▶ _Description of the task_
Only lines containing the string "element" belong in the answer; copy all of them from the entries.

(Input data Opens)

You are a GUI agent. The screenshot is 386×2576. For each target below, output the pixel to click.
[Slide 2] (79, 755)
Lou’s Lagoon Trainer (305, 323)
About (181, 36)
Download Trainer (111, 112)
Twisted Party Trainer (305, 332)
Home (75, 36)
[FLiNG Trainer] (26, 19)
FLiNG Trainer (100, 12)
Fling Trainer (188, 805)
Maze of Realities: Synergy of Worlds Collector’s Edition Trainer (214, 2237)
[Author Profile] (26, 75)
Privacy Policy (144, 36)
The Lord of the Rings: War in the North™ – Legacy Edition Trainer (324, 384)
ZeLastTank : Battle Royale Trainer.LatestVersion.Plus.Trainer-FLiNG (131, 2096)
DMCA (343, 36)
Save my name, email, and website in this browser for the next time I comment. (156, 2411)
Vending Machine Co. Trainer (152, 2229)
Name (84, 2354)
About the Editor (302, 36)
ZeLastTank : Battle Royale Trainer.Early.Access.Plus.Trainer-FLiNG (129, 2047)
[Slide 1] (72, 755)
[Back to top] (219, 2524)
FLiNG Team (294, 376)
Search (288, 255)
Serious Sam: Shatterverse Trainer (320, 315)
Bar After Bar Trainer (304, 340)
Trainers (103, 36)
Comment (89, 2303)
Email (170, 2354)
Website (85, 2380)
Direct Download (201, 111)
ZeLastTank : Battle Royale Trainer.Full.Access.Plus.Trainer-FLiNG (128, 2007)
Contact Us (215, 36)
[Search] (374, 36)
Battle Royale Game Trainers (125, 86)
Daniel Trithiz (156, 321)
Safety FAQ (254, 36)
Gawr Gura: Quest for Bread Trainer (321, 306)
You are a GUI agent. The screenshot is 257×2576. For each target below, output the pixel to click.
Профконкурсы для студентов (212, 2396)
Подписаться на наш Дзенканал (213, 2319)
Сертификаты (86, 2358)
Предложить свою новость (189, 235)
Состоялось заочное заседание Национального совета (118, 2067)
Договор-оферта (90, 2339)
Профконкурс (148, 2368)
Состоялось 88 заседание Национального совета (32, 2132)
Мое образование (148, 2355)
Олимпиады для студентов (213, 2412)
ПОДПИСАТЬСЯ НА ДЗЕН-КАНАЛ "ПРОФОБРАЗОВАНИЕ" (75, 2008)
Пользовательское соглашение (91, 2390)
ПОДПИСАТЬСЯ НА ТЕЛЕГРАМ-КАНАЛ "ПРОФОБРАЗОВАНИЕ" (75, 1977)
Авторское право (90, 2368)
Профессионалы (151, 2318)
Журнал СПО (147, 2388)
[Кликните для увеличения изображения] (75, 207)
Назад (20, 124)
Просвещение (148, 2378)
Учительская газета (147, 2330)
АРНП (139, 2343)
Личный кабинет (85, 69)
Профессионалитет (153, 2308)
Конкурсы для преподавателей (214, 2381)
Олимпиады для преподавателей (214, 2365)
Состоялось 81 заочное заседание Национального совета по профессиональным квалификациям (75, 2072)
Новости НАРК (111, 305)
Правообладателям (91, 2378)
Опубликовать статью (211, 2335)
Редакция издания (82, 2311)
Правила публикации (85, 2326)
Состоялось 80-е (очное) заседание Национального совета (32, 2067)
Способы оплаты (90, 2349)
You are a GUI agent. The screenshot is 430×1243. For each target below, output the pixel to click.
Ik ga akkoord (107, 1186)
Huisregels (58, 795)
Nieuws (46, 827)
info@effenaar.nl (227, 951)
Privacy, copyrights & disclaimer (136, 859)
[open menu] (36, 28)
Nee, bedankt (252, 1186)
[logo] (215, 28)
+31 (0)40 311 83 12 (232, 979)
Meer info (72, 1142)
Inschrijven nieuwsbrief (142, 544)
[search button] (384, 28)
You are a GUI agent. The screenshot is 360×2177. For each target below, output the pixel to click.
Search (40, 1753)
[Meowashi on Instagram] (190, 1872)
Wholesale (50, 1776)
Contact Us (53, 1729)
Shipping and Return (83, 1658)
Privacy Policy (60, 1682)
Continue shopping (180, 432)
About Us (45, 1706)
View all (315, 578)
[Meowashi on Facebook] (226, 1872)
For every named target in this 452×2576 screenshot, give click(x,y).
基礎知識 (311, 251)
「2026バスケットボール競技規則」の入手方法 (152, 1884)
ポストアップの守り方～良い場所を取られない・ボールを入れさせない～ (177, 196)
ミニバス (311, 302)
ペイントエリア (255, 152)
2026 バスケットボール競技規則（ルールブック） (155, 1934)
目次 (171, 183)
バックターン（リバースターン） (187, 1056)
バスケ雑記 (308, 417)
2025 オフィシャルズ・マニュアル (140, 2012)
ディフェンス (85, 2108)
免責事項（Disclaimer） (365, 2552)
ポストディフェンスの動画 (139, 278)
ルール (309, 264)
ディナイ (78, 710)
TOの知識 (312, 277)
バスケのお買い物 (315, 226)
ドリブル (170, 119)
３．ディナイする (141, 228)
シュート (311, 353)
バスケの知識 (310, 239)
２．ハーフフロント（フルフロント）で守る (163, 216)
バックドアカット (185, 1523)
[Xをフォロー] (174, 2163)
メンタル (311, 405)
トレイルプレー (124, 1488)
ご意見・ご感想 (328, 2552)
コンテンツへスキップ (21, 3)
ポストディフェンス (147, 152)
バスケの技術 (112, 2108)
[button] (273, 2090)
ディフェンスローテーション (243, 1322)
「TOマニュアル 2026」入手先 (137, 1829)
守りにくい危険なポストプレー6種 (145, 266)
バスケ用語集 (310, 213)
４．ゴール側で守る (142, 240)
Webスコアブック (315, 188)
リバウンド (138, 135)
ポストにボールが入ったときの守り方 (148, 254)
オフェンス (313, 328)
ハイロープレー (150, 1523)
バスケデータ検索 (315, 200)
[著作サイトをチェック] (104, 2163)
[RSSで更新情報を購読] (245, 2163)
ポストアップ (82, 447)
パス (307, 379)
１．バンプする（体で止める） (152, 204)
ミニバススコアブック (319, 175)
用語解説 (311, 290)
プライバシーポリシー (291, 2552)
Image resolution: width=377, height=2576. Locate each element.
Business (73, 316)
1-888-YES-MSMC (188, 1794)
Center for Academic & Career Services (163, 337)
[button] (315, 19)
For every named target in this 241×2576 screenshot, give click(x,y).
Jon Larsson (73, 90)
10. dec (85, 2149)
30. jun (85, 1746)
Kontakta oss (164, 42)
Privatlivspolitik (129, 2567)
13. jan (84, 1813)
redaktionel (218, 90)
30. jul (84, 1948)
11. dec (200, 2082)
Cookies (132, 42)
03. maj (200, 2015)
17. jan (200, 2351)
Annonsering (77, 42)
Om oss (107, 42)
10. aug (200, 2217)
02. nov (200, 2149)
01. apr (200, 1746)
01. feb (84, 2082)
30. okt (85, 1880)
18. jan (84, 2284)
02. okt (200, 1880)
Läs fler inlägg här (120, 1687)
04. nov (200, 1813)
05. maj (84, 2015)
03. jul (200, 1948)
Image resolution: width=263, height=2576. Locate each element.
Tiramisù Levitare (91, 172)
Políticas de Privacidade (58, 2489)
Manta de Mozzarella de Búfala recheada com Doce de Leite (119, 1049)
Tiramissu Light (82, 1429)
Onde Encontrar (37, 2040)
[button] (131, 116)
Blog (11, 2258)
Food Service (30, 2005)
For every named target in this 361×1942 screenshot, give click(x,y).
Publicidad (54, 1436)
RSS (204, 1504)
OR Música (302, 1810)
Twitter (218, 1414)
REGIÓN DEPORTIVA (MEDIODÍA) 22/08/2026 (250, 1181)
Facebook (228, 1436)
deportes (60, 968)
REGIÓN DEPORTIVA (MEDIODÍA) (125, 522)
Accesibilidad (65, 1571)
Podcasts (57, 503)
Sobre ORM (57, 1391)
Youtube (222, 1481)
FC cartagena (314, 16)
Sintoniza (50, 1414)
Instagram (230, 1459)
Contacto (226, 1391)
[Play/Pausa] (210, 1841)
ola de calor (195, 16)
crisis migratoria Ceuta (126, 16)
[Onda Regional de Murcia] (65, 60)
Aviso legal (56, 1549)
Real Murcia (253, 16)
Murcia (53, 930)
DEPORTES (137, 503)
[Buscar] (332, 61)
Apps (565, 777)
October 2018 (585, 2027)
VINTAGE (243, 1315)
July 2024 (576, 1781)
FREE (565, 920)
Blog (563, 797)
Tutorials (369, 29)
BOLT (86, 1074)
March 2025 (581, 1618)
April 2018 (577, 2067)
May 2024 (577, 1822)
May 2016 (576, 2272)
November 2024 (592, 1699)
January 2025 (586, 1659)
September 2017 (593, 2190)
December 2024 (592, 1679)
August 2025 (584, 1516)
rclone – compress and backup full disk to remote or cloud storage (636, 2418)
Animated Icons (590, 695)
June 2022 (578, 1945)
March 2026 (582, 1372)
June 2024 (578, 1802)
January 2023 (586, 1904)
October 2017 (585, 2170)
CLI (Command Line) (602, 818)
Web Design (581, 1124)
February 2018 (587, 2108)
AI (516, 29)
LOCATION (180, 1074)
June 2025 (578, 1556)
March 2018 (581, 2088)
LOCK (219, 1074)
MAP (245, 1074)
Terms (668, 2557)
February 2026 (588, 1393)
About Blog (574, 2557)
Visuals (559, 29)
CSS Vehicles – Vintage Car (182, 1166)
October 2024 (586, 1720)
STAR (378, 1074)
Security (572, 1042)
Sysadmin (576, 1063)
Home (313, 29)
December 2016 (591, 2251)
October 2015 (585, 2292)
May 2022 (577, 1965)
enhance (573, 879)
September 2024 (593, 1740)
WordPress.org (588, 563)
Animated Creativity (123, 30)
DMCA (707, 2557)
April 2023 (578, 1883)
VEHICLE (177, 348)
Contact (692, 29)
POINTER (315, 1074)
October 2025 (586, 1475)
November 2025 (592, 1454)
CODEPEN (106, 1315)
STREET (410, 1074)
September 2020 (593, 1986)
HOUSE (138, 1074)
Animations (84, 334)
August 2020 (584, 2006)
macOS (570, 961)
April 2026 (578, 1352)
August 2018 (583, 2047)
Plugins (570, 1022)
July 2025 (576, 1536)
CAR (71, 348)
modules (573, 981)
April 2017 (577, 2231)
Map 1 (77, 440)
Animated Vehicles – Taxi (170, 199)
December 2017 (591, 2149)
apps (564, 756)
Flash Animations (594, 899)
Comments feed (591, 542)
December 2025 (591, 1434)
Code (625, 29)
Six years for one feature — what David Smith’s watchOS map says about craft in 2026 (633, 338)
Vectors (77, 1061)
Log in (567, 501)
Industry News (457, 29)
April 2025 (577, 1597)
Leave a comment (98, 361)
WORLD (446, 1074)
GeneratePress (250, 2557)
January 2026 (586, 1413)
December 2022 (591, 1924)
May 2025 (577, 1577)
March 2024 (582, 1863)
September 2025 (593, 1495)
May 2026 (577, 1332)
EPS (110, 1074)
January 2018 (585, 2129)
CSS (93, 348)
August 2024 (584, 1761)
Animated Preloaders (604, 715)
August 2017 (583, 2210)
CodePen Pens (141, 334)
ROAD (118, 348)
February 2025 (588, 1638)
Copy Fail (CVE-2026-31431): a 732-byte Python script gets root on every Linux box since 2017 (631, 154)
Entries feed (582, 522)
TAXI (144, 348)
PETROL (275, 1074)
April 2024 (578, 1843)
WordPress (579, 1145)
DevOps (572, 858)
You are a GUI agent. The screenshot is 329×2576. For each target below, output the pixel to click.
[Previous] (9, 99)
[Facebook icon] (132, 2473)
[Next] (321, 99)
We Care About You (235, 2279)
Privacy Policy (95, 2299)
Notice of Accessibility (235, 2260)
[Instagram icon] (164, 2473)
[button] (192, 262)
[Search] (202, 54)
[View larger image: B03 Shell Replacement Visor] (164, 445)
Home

(Input data Closes)

▶ _Worked solution_
Image resolution: width=377, height=2576. Locate each element.
Image resolution: width=263, height=2576. Locate each element.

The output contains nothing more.